A postura de Sejumoro sempre causou perplexidade no mundo jurídico. Além das quase 300 conduções coercitivas já consideradas ilegais pelo STF, entre elas a do ex-presidente Lula, o magistrado promoveu a divulgação criminosa de conversas da presidente Dilma Rousseff (resolvida no Conselho Nacional de Justiça com um pedido de desculpas). Nesse último caso, estivesse, por exemplo, nos Estados Unidos, teria ido para a cadeia. Mais recentemente, ele atropelou decisão do desembargador Rogério Favreto, do Tribunal Regional Federal da 4ª Região (TRF-4). Sem contar que às vésperas das eleições permitiu e ou se omitiu diante da divulgação de colaborações premiadas feitas por Antônio Palocci, já rejeitadas pelo Ministério Público por falta de prova.
O que pretendia o tal juiz ao tomar aquela atitude às vésperas das eleições? Pelo acima exposto, aquele barnabé judicial exerceu às turras uma miríade de ativismo judicial sem precedentes numa democracia. Era como se seus abusos fossem prenúncios dos abusos prometidos pelo Coiso. Enquanto isso, passivamente, muitos ingênuos viam naquilo “erros menores”, acolhidos para a preservação de bens maiores - como se o Estado de Direitos em si e a própria Democracia fossem bens menores. Foram muitos os indicadores da ocorrência de sentimentos pessoais, dado essencial para caracterizar o crime de prevaricação.
A melhor doutrina ensina e assim tem acolhidos os tribunais, que a prevaricação exige a demonstração do especial fim de agir, caracterizado pelo animus de satisfazer interesse ou sentimento pessoal.
Juntando a farsa do golpe, a farsa eleitoral, as manipulações de Bannon tudo pode ser ou não ser. Mas, ao que consta, Sejumoro aceitou o convite do Coiso para ser ministro da Justiça. Cinismo e hipocrisia à parte, se ainda existia dúvidas quanto às condutas erráticas daquele magistrado, mais que nunca seus atos receberam a indelével chancela de terem sido praticados para atender sentimentos/interesses pessoais.

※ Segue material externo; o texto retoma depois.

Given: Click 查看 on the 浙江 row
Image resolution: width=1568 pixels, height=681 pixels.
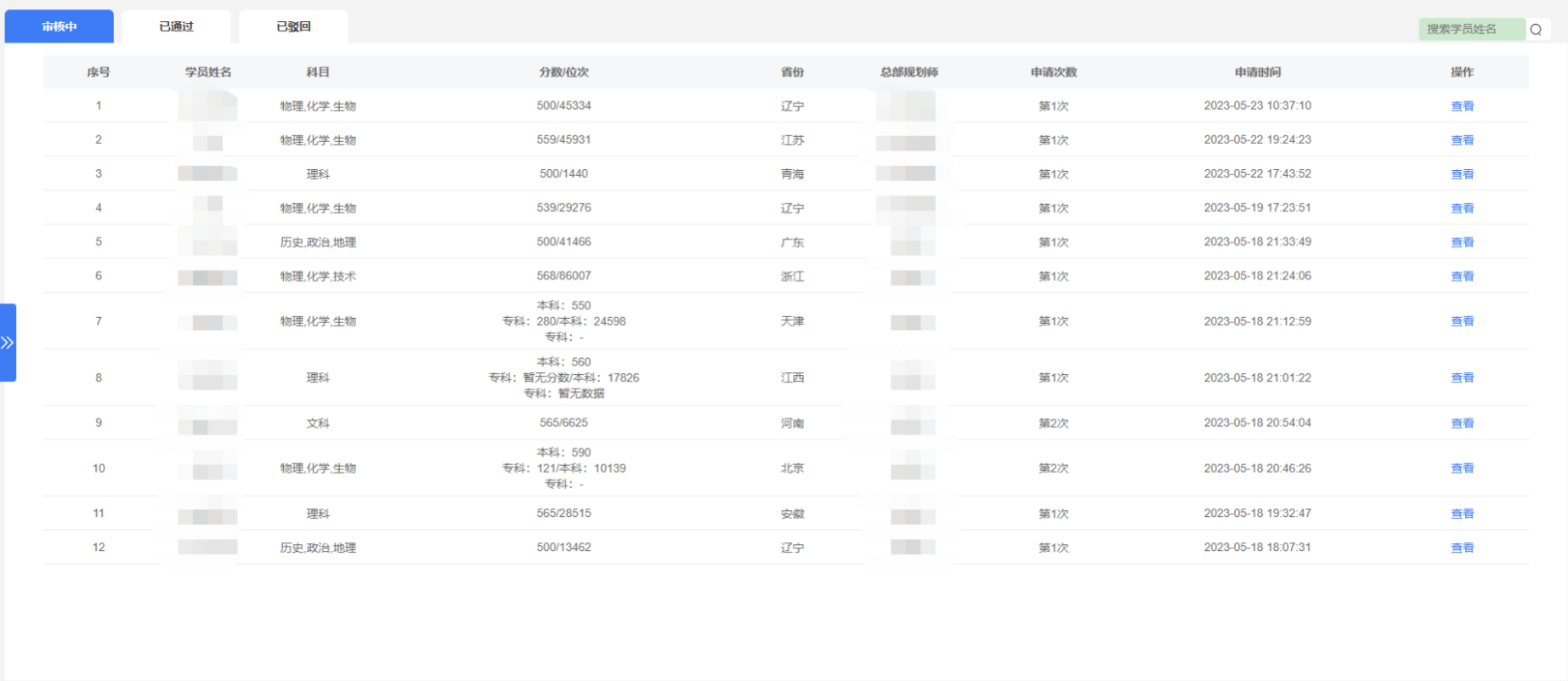Looking at the screenshot, I should pyautogui.click(x=1462, y=276).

Se ainda resta alguma credibilidade no Ministério Público Federal e no Poder Judiciário, essa conduta aparentemente criminosa precisa ser levada a sério. Sejumoro prevaricou o tempo todo. É isso, STF?"
(De Armando Rodrigues Coelho Neto, post intitulado "Coisas do Coiso. Sejumoro prevaricou o tempo todo. É isso, STF?", publicado no GGN - aqui.
Armando Rodrigues, jornalista e advogado, é delegado aposentado da Polícia Federal e ex-representante da Interpol em São Paulo.
Independentemente de ter havido, ou não, prevaricação por parte do ínclito magistrado, convém ter em mente, sempre, o que disse meses atrás o então corregedor e atual presidente do STJ, João Otávio de Noronha: 'O Brasil precisa de muitos Moros'. Quem espera algo diferente do que sempre se tem visto?).